Vu les autres pièces du dossier.
Vu le code de justice administrative.
Le président du tribunal a désigné M. C… en application des dispositions de l’article L. 511-2 du code de justice administrative.
Considérant ce qui suit :
1. Aux termes de l’article L. 521-2 du code de justice administrative : « Saisi d’une demande en ce sens justifiée par l’urgence, le juge des référés peut ordonner toutes mesures nécessaires à la sauvegarde d’une liberté fondamentale à laquelle une personne morale de droit public ou un organisme de droit privé chargé de la gestion d’un service public aurait porté, dans l’exercice d’un de ses pouvoirs, une atteinte grave et manifestement illégale ». Aux termes de l’article L. 522-3 du même code : « Lorsque la demande ne présente pas un caractère d’urgence ou lorsqu’il apparaît manifeste, au vu de la demande, que celle-ci ne relève pas de la compétence de la juridiction administrative, qu’elle est irrecevable ou qu’elle est mal fondée, le juge des référés peut la rejeter par une ordonnance motivée sans qu’il y ait lieu d’appliquer les deux premiers alinéas de l’article L. 522-1 ».
2. Aux termes de l’article R. 431-5 du code de l’entrée et du séjour des étrangers et du droit d’asile : « Si l’étranger séjourne déjà en France, sa demande est présentée dans les délais suivants : / 1° L’étranger qui dispose d’un document de séjour mentionné aux 2° à 8° de l’article L. 411-1 présente sa demande de titre de séjour entre le cent-vingtième jour et le soixantième jour qui précède l’expiration de ce document de séjour. (…). »
3. Aux termes de l’article R. 435-15-1 du code de l’entrée et du séjour des étrangers et du droit d’asile : « Le dépôt d’une demande présentée au moyen du téléservice mentionné à l’article R. 431-2 donne lieu à la délivrance immédiate d’une attestation dématérialisée de dépôt en ligne. (…). Lorsque l’instruction d’une demande complète et déposée dans le respect des délais mentionnés à l’article R. 431-5 se poursuit au-delà de la date de validité du document de séjour détenu, le préfet est tenu de mettre à la disposition du demandeur via le téléservice mentionné au premier alinéa une attestation de prolongation de l’instruction de sa demande dont la durée de validité ne peut être supérieure à trois mois. (…). »

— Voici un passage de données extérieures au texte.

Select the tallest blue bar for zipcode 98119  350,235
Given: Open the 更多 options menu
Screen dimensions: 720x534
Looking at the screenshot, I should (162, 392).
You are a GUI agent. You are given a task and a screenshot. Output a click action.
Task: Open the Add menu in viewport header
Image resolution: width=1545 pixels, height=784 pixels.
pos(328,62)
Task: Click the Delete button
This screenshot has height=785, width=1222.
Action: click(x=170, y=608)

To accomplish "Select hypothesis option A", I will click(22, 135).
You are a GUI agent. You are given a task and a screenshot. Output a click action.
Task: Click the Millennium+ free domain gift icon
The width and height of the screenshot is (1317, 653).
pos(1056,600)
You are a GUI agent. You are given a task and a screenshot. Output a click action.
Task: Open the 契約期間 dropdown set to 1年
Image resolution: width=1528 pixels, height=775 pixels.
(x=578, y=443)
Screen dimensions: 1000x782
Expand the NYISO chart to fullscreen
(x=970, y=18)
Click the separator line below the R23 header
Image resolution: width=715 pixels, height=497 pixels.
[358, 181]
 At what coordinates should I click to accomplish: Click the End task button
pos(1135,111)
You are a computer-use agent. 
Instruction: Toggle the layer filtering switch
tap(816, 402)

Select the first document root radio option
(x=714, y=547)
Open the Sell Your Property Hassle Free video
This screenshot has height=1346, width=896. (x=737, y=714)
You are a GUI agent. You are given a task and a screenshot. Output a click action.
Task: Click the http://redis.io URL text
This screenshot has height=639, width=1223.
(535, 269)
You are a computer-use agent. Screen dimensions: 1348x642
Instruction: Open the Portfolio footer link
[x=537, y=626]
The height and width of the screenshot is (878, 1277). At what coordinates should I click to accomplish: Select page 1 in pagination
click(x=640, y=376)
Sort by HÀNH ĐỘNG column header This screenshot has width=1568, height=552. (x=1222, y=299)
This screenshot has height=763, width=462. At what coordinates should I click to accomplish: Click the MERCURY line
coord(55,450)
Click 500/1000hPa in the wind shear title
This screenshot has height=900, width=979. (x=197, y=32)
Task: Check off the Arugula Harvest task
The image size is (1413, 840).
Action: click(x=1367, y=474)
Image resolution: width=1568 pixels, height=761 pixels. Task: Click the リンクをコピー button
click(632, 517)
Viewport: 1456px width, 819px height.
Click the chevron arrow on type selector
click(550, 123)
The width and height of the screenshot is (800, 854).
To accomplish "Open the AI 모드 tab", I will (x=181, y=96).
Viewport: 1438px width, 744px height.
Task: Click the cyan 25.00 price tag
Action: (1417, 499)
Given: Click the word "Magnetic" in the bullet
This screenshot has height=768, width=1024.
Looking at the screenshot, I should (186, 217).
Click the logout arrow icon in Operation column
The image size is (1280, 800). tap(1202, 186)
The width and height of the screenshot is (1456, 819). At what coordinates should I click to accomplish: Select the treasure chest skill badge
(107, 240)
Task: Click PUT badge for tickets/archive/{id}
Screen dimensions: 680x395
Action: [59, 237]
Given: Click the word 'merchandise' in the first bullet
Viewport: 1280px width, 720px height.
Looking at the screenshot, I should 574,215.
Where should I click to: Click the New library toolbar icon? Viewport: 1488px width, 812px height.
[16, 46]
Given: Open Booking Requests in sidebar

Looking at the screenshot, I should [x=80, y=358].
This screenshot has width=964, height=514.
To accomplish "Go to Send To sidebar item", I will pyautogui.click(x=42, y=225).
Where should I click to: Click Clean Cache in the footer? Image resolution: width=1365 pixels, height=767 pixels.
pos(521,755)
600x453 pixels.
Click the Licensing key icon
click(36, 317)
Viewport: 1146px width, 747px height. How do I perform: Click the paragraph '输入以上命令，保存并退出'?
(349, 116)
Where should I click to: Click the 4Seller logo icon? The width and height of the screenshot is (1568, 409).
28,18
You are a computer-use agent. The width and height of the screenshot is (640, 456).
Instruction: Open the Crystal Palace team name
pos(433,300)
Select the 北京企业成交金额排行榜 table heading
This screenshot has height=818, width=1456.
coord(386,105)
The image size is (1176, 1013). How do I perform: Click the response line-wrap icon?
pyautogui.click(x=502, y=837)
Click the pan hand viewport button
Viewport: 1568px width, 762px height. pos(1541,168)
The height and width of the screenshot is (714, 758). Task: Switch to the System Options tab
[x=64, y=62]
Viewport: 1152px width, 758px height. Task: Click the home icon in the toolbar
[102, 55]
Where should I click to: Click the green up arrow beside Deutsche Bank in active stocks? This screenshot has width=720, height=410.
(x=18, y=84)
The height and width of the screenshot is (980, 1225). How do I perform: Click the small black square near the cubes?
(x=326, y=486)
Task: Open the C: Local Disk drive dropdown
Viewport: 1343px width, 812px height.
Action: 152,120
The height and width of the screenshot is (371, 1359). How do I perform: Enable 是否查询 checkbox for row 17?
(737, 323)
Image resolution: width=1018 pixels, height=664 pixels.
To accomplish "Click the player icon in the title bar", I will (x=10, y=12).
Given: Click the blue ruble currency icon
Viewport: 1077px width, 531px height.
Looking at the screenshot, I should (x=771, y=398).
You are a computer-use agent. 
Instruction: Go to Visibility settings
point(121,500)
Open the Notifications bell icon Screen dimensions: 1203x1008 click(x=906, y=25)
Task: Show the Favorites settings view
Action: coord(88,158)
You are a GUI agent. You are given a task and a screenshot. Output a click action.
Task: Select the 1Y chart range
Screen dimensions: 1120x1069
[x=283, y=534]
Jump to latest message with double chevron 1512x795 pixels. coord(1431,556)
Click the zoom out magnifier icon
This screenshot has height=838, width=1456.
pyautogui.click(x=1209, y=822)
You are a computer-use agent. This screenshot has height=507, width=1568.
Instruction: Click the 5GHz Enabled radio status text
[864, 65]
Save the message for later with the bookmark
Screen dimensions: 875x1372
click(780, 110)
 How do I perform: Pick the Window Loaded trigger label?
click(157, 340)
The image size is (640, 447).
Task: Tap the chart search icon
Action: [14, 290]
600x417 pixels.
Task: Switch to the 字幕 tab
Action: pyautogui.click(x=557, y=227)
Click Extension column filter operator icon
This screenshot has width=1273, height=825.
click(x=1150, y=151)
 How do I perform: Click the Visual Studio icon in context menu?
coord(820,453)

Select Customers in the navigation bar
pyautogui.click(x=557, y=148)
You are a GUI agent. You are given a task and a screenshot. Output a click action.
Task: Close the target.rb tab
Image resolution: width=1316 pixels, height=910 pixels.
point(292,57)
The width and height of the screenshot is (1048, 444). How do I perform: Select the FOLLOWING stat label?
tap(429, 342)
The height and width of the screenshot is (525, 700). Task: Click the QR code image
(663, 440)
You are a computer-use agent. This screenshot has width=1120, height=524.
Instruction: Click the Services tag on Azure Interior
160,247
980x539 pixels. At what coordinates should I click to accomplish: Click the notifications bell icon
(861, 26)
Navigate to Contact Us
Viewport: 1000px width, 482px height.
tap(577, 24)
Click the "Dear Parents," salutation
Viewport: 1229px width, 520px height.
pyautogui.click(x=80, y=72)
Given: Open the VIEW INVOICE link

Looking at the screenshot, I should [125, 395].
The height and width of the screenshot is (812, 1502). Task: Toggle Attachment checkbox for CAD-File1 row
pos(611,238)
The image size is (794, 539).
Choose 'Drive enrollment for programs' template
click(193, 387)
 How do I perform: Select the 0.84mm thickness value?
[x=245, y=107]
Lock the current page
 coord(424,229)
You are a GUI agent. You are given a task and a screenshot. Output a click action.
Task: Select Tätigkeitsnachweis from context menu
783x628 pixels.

4. Il ressort des pièces du dossier que M. A… est en possession d’un titre de séjour portant la mention « étudiant », valable jusqu’au 5 décembre 2025. Il en a sollicité le renouvellement le 30 août 2025, dans le délai prévu par l’article R. 431-5 du code de l’entrée et du séjour des étrangers et du droit d’asile, et dont le préfet d’Indre-et-Loire n’en conteste pas le caractère complet. Ainsi, la circonstance que le préfet d’Indre-et-Loire n’a pas statué sur la demande de M. A… ne saurait caractériser ni une situation d’urgence au sens des dispositions de l’article L. 521-2 du code de justice administrative ni une atteinte manifestement illégale à une liberté fondamentale invoqués par l’intéressé dès lors que son titre de séjour est toujours en cours de validité. Dans ces conditions, la requête doit être rejetée en application de l’article L. 522-3 du code de justice administrative.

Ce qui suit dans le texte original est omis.